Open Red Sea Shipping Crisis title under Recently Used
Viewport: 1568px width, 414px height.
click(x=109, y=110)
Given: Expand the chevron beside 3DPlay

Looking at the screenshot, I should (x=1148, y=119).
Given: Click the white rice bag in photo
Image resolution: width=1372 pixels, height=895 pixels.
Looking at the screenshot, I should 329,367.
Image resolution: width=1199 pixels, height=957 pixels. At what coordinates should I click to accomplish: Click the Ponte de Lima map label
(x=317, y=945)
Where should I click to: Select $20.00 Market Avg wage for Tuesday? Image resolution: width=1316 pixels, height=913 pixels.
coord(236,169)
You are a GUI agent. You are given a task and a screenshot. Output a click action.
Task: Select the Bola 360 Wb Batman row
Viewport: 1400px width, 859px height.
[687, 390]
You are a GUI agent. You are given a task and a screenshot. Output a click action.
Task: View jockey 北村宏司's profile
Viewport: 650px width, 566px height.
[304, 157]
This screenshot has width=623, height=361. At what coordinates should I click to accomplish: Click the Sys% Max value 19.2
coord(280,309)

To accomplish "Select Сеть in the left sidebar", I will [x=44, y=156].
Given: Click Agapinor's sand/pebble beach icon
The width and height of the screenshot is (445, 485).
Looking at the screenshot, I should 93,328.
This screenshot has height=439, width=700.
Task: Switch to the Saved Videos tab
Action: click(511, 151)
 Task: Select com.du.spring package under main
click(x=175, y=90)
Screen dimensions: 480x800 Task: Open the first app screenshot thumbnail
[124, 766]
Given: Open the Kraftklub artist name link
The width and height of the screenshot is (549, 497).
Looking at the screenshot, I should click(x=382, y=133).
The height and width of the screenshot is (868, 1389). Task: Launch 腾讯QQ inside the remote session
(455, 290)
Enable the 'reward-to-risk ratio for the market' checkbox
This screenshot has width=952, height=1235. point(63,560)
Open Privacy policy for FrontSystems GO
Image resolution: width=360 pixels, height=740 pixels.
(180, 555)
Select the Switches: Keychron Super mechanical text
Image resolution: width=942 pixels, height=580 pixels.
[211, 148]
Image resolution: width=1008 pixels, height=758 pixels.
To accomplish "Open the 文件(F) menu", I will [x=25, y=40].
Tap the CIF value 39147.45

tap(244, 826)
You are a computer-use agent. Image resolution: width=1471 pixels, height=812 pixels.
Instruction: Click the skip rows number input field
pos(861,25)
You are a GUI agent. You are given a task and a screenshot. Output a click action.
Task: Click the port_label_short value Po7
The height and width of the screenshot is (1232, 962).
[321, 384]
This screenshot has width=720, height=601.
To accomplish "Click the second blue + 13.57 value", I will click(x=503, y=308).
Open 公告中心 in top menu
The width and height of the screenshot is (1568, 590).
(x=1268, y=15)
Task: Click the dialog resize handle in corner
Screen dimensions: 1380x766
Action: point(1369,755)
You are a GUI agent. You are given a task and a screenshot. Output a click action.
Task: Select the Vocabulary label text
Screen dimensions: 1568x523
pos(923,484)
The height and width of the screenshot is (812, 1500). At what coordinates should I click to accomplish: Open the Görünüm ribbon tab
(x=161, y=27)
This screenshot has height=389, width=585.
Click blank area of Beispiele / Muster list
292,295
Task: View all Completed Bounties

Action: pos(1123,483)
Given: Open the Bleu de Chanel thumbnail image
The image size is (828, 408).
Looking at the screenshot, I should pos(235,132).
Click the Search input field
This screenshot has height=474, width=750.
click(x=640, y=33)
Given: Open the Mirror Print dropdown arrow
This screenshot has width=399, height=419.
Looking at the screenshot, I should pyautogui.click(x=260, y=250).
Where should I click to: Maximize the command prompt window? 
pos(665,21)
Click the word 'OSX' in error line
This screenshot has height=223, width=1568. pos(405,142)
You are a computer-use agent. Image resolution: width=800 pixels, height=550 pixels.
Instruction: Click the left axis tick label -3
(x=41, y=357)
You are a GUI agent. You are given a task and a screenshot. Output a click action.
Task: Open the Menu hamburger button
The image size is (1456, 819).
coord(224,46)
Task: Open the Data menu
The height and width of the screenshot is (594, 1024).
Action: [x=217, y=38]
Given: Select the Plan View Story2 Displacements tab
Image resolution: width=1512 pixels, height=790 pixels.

================

Problem to solve — Set down each entry above again exactly as it reads.

Result of the task —
Open Red Sea Shipping Crisis title under Recently Used
Viewport: 1568px width, 414px height.
click(x=109, y=110)
Given: Expand the chevron beside 3DPlay

Looking at the screenshot, I should (x=1148, y=119).
Given: Click the white rice bag in photo
Image resolution: width=1372 pixels, height=895 pixels.
Looking at the screenshot, I should 329,367.
Image resolution: width=1199 pixels, height=957 pixels. At what coordinates should I click to accomplish: Click the Ponte de Lima map label
(x=317, y=945)
Where should I click to: Select $20.00 Market Avg wage for Tuesday? Image resolution: width=1316 pixels, height=913 pixels.
coord(236,169)
You are a GUI agent. You are given a task and a screenshot. Output a click action.
Task: Select the Bola 360 Wb Batman row
Viewport: 1400px width, 859px height.
[687, 390]
You are a GUI agent. You are given a task and a screenshot. Output a click action.
Task: View jockey 北村宏司's profile
Viewport: 650px width, 566px height.
[304, 157]
This screenshot has width=623, height=361. At what coordinates should I click to accomplish: Click the Sys% Max value 19.2
coord(280,309)

To accomplish "Select Сеть in the left sidebar", I will [x=44, y=156].
Given: Click Agapinor's sand/pebble beach icon
The width and height of the screenshot is (445, 485).
Looking at the screenshot, I should 93,328.
This screenshot has height=439, width=700.
Task: Switch to the Saved Videos tab
Action: click(511, 151)
 Task: Select com.du.spring package under main
click(x=175, y=90)
Screen dimensions: 480x800 Task: Open the first app screenshot thumbnail
[124, 766]
Given: Open the Kraftklub artist name link
The width and height of the screenshot is (549, 497).
Looking at the screenshot, I should click(x=382, y=133).
The height and width of the screenshot is (868, 1389). Task: Launch 腾讯QQ inside the remote session
(455, 290)
Enable the 'reward-to-risk ratio for the market' checkbox
This screenshot has width=952, height=1235. point(63,560)
Open Privacy policy for FrontSystems GO
Image resolution: width=360 pixels, height=740 pixels.
(180, 555)
Select the Switches: Keychron Super mechanical text
Image resolution: width=942 pixels, height=580 pixels.
[211, 148]
Image resolution: width=1008 pixels, height=758 pixels.
To accomplish "Open the 文件(F) menu", I will [x=25, y=40].
Tap the CIF value 39147.45

tap(244, 826)
You are a computer-use agent. Image resolution: width=1471 pixels, height=812 pixels.
Instruction: Click the skip rows number input field
pos(861,25)
You are a GUI agent. You are given a task and a screenshot. Output a click action.
Task: Click the port_label_short value Po7
The height and width of the screenshot is (1232, 962).
[321, 384]
This screenshot has width=720, height=601.
To accomplish "Click the second blue + 13.57 value", I will click(x=503, y=308).
Open 公告中心 in top menu
The width and height of the screenshot is (1568, 590).
(x=1268, y=15)
Task: Click the dialog resize handle in corner
Screen dimensions: 1380x766
Action: point(1369,755)
You are a GUI agent. You are given a task and a screenshot. Output a click action.
Task: Select the Vocabulary label text
Screen dimensions: 1568x523
pos(923,484)
The height and width of the screenshot is (812, 1500). At what coordinates should I click to accomplish: Open the Görünüm ribbon tab
(x=161, y=27)
This screenshot has height=389, width=585.
Click blank area of Beispiele / Muster list
292,295
Task: View all Completed Bounties

Action: pos(1123,483)
Given: Open the Bleu de Chanel thumbnail image
The image size is (828, 408).
Looking at the screenshot, I should pos(235,132).
Click the Search input field
This screenshot has height=474, width=750.
click(x=640, y=33)
Given: Open the Mirror Print dropdown arrow
This screenshot has width=399, height=419.
Looking at the screenshot, I should pyautogui.click(x=260, y=250).
Where should I click to: Maximize the command prompt window? 
pos(665,21)
Click the word 'OSX' in error line
This screenshot has height=223, width=1568. pos(405,142)
You are a computer-use agent. Image resolution: width=800 pixels, height=550 pixels.
Instruction: Click the left axis tick label -3
(x=41, y=357)
You are a GUI agent. You are given a task and a screenshot. Output a click action.
Task: Open the Menu hamburger button
The image size is (1456, 819).
coord(224,46)
Task: Open the Data menu
The height and width of the screenshot is (594, 1024).
Action: [x=217, y=38]
Given: Select the Plan View Story2 Displacements tab
Image resolution: width=1512 pixels, height=790 pixels.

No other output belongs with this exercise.